Gratuluje ci ze masz takiego męża, napewno bedzie zachwycony i nie bedzie mogl od ciebie oczu oderwac.Tym bardziej nie powinnas sie przejmowac bo jak piszesz tam sa same grube baby. Ciesze sie ze moglam ci pomoc chociaz troszke i ze masz juz lepszy humorek. Nawet jak nie zrzucisz tych 3 kg to i tak juz takimega sukces osiagnelas ze szok.
Mozesz napisac ile masz wzrostu i przez jaki czas stracilas wszystkie te kilogramy??

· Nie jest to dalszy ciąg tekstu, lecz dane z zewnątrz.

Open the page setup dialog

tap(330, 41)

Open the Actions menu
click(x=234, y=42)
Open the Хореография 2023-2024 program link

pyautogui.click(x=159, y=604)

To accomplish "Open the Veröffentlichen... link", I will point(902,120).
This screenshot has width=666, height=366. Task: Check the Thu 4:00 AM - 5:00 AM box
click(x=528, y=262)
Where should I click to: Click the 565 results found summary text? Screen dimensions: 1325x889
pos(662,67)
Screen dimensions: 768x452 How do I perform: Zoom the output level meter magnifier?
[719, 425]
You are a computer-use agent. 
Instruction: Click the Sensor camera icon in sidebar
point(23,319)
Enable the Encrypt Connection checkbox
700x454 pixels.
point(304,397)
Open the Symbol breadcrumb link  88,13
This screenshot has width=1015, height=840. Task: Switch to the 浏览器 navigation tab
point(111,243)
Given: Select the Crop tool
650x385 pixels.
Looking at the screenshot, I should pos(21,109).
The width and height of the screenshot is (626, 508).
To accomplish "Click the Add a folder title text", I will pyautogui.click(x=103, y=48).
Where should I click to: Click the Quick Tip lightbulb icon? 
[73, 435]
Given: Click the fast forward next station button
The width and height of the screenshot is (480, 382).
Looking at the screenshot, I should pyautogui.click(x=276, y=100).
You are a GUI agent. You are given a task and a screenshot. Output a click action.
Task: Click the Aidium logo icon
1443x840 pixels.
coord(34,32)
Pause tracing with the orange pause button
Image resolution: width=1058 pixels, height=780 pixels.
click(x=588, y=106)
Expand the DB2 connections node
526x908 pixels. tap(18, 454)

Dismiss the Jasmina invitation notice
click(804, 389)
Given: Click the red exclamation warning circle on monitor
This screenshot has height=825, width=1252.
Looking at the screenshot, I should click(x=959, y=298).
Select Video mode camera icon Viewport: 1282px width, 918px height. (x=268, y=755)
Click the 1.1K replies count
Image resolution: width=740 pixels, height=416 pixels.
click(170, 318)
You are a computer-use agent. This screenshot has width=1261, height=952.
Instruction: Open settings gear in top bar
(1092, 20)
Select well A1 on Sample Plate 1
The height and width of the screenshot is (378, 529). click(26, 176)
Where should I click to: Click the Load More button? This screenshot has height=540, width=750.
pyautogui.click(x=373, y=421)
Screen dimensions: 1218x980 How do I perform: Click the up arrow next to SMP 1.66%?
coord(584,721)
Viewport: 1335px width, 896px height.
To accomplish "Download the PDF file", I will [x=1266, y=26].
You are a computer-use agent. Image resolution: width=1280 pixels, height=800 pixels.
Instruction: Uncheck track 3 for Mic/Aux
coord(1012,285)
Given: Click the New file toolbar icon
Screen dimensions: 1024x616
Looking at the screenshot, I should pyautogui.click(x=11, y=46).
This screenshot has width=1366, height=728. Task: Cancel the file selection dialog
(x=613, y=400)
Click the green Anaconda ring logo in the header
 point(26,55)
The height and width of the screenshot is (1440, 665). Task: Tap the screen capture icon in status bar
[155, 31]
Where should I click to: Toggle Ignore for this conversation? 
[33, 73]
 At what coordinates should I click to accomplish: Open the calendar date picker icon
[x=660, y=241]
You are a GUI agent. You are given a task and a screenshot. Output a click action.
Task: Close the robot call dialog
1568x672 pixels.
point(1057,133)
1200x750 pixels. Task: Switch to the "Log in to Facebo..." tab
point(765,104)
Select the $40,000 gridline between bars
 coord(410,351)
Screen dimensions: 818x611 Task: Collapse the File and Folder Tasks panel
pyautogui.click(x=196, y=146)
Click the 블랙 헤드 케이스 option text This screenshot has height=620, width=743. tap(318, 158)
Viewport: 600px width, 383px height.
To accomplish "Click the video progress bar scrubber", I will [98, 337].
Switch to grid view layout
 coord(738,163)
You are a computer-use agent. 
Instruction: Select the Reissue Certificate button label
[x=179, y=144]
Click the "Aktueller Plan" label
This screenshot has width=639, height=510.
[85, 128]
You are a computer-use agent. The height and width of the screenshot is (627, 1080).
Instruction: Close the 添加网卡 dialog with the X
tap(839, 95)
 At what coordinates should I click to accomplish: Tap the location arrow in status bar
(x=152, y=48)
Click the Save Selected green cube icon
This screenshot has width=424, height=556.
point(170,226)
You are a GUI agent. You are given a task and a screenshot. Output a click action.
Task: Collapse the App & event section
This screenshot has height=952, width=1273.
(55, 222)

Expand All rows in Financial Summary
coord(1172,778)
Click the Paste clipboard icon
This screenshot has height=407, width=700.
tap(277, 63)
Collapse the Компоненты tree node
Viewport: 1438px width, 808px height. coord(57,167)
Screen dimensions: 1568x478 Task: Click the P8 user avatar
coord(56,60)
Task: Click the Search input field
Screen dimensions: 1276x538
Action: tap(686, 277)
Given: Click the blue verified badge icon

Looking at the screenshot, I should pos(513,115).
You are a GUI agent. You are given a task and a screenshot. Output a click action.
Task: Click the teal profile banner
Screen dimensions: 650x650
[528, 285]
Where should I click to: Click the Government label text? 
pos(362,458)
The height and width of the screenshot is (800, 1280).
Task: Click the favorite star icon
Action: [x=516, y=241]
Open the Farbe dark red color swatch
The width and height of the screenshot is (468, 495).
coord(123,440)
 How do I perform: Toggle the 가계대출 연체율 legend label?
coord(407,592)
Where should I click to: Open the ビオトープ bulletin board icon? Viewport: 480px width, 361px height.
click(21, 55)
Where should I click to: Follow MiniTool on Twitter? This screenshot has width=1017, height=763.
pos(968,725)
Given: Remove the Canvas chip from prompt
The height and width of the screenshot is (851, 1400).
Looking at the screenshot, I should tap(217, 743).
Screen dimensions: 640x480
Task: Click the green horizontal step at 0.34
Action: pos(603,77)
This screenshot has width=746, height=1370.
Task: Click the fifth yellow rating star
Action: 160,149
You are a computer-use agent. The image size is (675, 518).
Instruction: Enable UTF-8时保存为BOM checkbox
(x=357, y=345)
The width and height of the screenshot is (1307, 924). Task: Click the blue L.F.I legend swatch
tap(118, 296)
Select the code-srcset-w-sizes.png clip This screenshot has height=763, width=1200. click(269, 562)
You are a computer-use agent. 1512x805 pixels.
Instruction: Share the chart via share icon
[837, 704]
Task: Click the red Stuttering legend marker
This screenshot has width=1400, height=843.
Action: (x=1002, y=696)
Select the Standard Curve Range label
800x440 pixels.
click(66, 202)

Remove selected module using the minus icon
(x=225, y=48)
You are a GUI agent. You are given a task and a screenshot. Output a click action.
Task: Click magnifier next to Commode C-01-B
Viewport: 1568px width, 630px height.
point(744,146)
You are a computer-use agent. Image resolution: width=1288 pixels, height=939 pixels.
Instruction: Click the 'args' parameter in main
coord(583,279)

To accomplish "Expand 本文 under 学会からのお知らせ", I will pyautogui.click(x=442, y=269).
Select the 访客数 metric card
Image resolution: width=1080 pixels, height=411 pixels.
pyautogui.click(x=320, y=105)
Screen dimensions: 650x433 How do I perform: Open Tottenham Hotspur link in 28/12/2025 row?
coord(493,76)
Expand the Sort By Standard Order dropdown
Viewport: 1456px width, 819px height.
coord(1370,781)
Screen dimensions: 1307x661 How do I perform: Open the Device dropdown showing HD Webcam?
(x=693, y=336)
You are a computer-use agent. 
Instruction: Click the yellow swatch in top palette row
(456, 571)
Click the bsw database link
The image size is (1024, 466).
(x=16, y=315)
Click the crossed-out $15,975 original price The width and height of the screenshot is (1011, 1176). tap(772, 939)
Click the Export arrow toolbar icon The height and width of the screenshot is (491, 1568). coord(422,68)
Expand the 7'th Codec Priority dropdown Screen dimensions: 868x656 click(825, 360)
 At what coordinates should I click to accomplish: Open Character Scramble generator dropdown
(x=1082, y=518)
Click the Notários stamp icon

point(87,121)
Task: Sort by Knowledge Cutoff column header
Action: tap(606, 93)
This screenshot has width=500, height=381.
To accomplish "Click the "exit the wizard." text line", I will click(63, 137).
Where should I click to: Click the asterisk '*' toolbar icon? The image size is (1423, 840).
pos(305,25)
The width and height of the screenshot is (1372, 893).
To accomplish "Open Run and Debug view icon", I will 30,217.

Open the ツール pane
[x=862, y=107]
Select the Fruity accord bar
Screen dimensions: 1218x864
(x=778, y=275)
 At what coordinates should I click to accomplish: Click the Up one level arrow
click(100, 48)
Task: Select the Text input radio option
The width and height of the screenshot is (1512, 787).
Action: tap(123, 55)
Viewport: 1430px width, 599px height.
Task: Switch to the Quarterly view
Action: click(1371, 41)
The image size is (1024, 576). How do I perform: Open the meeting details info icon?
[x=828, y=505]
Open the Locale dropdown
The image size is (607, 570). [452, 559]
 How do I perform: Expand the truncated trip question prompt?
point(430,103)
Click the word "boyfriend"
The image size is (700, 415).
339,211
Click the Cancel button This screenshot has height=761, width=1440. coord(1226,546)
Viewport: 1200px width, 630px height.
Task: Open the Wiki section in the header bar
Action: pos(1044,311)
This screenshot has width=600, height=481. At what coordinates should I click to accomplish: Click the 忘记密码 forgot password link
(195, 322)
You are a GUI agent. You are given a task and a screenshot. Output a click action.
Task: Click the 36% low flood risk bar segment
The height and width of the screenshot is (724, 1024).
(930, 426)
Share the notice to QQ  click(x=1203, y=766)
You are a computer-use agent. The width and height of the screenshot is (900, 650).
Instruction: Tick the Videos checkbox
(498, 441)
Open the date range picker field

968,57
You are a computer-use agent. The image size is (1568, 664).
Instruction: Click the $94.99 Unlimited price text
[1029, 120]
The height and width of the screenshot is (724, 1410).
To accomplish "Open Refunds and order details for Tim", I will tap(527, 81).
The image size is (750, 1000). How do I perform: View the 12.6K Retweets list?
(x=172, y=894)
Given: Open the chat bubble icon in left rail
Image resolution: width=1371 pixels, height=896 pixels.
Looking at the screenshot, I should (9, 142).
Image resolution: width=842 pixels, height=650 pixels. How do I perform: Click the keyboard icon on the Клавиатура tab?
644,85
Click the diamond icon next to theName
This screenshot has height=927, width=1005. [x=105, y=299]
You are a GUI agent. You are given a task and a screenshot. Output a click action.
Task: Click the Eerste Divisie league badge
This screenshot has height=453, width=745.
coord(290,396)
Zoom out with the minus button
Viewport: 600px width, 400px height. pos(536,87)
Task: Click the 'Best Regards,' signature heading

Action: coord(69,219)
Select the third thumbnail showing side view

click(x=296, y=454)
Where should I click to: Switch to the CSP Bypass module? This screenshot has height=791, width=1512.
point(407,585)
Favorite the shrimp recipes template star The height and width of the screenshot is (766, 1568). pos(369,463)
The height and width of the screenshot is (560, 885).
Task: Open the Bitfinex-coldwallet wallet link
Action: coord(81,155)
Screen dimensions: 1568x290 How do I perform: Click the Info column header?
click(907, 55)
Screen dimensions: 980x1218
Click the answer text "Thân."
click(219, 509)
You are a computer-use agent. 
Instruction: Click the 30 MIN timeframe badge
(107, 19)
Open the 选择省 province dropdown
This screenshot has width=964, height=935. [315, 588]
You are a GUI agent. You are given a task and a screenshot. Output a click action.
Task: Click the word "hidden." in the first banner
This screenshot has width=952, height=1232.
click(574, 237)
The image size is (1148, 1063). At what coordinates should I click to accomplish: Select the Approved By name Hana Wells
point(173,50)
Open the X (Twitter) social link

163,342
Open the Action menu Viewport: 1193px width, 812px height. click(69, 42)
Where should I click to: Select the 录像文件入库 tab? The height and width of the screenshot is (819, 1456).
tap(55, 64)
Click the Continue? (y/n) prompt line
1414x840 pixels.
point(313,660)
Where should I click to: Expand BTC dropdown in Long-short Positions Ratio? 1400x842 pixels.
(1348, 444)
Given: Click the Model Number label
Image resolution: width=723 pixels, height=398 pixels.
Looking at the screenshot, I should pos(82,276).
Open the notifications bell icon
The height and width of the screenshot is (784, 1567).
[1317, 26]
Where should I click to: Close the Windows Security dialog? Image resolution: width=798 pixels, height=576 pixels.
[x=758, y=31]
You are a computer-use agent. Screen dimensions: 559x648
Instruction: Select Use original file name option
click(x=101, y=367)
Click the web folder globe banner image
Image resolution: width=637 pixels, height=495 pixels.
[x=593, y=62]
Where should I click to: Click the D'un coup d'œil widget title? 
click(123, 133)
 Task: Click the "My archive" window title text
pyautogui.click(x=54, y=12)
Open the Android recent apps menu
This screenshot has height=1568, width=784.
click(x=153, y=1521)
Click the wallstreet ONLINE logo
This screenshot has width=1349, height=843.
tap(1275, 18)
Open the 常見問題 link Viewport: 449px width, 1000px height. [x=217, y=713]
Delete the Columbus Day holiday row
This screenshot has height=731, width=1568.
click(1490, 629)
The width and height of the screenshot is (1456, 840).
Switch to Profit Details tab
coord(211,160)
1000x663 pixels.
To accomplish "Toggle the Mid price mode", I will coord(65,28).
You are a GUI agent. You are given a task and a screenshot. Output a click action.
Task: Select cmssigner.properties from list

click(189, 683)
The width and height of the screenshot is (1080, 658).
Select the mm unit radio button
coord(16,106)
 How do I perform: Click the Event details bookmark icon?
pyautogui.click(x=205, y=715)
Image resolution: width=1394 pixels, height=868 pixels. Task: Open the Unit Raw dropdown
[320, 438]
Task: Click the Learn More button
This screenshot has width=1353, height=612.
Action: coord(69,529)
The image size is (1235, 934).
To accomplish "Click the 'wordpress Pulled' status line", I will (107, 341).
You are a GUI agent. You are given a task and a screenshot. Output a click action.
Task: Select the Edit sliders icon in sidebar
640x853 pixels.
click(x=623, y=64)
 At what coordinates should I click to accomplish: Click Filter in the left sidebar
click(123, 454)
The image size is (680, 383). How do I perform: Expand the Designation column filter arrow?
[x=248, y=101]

A co do jadlospisu to u mnie ostatnio nie zaciekawie. Bo przekraczalam 1000 , nawet dochodzilo do 1300. Uwazam ze jednak powinnas dobijac do tego 1000, a nawet powoli zwiekszac.
Na śniadanie powinno byc 300, a na obiad tez powinnas miec kolo 300, na kolacje 200 i dwie przekaski po 100. Postaraj sie dobijac do 1000.
Mi np sniadanie z dwoch kromek grahama z szynka i pomidorem wychodzi kolo 300.